Objective 1 →
Return the listing lines from the line containing "Expand the 关键参数 branch showing badge 31" through the line containing "point(121,232)", inclusive, reproducing each one unchanged.

──────

Thames Valley Housing’s Residents’ Training and Employment Manager, Emildah Chabata explains the benefits of the housing association’s approach to tenant employment and training.
With responsibility for 15,000 properties across a number of local authorities Thames Valley Housing (TVH) has had to design its own approach to the delivery of employment and training skills. Unable to deliver to a wide audience in one area, the association has had to adapt and target areas with anti-social behaviour problems and high unemployment.
The challenge of service delivery is also made more difficult by the diverse range of needs that have to be catered for. TVH’s Residents’ Training and Employment Manager, Emildah Chabata and her team have to target new graduates looking for their first job, those leaving college looking for work and mothers who are looking to return to work as well as the long-term unemployed.
With many of the association’s residents classed as long-term unemployed, attending classes is often one of the last things on their mind. However, as Chabata explains, the most effective way to reach these residents is through a tailored one-to-one service. Using the example of IT classes, Chabata states that while the class proved popular, the delivery was ineffective. “Some of the residents felt they were holding the class up because they were asking too many questions,” she explains. “We took a different approach and partnered with an organisation called IT at Home to teach users specifically what they wanted to learn. We experienced a similar problem with our job club, the group environment prohibited people from coming to us and telling us about the issues preventing them from entering the world of work. Group work made sense financially but not practically so we implemented a tailored service for residents.”
While one-to-one delivery is expensive, Chabata and her team are now delivering high quality services at a low cost. When entering a new local authority the first thing her team does is identify gaps in employment and learning delivery for residents. The cost of these support services has been calculated at £219 per person, this figure compares favourably with the £674 per person it is estimated to cost similar sized housing associations.
Aware of the fact that the organisation is not a silo, Chabata values the relationships that have been developed with other organisations over the years and knows these relationships with the supply chain have delivered many unique advantages for the service. One of these advantages has been the ability to talk to repair contractors and stipulate in contracts that work placement and training opportunities must be guaranteed to residents. “This helps increase access to training and jobs for our residents,” states Chabata.

──────

Objective 2 →
According to the text on Thames Valley Housing, why did the association replace its group IT classes with a tailored approach?

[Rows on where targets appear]
──────

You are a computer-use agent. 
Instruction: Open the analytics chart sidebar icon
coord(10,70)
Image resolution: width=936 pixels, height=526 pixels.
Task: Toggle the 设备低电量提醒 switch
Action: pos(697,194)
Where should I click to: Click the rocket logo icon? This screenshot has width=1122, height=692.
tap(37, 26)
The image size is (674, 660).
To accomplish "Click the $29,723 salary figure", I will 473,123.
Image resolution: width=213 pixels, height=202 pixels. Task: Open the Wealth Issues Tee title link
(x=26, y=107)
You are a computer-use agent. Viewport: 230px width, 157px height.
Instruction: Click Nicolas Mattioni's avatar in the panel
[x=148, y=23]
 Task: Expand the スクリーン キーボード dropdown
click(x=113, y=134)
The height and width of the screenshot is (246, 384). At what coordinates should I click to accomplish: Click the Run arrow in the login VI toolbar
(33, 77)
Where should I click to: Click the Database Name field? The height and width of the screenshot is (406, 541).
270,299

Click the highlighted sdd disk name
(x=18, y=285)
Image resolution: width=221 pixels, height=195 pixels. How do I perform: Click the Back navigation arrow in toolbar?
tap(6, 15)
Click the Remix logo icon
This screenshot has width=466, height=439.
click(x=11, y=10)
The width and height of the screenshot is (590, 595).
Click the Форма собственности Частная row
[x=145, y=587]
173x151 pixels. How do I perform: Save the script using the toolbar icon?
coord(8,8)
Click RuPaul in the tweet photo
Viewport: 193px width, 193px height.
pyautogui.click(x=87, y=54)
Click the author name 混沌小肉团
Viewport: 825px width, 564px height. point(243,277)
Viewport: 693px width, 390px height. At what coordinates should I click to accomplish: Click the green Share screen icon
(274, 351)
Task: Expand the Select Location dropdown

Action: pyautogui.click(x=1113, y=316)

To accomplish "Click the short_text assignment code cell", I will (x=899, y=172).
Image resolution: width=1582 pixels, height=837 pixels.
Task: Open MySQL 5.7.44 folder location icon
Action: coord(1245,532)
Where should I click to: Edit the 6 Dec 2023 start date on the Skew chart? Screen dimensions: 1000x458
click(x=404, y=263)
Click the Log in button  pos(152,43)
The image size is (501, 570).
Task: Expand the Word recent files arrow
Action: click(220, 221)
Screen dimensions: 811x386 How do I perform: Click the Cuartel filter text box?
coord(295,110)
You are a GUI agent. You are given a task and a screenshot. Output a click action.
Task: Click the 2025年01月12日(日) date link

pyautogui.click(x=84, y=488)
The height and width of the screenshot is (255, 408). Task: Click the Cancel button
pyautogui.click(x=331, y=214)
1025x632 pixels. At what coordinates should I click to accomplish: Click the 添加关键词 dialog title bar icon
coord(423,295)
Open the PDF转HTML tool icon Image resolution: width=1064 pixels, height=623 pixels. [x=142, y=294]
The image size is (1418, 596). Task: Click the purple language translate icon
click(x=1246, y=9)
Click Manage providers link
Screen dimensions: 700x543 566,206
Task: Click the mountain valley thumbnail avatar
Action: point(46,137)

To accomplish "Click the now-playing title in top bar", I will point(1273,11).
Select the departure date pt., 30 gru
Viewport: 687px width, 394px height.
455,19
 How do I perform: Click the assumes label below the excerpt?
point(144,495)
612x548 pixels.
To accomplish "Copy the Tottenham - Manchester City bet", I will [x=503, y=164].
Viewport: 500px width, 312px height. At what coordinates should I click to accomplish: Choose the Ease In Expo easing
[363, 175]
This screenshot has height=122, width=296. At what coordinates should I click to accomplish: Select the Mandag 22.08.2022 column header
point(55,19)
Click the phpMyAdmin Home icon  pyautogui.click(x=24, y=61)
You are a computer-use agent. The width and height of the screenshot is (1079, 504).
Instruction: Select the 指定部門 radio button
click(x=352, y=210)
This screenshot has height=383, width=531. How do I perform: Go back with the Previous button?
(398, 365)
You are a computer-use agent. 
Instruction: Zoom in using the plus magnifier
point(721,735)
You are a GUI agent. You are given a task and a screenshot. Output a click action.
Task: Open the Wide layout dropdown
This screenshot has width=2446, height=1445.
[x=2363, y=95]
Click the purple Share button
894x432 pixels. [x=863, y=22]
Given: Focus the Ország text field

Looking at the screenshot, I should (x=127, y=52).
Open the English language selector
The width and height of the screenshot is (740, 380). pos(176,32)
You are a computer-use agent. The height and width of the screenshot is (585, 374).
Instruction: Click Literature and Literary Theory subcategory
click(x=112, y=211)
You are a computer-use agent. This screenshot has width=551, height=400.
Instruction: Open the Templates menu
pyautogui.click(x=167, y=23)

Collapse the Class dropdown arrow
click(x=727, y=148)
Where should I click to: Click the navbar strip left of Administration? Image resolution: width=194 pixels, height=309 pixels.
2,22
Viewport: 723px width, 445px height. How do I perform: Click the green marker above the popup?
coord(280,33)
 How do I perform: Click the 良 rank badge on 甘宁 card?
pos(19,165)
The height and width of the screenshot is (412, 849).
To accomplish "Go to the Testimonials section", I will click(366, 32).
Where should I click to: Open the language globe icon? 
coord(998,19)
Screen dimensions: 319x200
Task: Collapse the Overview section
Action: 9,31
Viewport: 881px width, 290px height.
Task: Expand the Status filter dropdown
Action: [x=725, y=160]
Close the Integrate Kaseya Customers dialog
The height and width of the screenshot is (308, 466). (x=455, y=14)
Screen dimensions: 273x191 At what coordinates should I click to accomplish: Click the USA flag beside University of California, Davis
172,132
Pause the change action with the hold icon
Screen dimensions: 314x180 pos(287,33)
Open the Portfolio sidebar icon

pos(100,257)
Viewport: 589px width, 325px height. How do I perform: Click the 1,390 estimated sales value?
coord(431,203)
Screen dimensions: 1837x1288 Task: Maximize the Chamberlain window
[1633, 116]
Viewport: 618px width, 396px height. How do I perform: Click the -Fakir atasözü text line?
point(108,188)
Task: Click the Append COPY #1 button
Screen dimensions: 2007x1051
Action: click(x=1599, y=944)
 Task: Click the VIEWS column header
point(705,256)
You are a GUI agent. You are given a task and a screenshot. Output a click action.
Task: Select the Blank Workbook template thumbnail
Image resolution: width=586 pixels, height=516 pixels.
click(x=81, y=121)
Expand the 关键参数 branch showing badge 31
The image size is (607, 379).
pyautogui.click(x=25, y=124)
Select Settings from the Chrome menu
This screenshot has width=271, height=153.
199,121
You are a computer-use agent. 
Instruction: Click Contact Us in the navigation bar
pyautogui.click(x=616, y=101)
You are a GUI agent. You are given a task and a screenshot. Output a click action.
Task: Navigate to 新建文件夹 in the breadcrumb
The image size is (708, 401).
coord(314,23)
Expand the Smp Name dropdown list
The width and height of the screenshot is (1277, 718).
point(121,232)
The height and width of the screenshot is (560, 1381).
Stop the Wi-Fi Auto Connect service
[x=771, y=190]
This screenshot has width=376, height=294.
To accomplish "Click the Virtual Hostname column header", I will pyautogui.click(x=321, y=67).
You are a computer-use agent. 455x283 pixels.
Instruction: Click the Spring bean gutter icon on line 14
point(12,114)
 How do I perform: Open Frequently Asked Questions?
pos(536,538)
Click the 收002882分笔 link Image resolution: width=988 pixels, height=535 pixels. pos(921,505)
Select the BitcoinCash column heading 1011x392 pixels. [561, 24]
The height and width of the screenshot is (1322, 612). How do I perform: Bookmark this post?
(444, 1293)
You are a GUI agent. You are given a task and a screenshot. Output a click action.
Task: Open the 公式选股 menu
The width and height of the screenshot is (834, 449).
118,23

──────

Complete response 1 →
Expand the 关键参数 branch showing badge 31
The image size is (607, 379).
pyautogui.click(x=25, y=124)
Select Settings from the Chrome menu
This screenshot has width=271, height=153.
199,121
You are a computer-use agent. 
Instruction: Click Contact Us in the navigation bar
pyautogui.click(x=616, y=101)
You are a GUI agent. You are given a task and a screenshot. Output a click action.
Task: Navigate to 新建文件夹 in the breadcrumb
The image size is (708, 401).
coord(314,23)
Expand the Smp Name dropdown list
The width and height of the screenshot is (1277, 718).
point(121,232)

Complete response 2 →
The IT classes were popular, but their delivery was ineffective because some residents felt they were holding the class up by asking too many questions. The association therefore partnered with IT at Home to teach users specifically what they wanted to learn.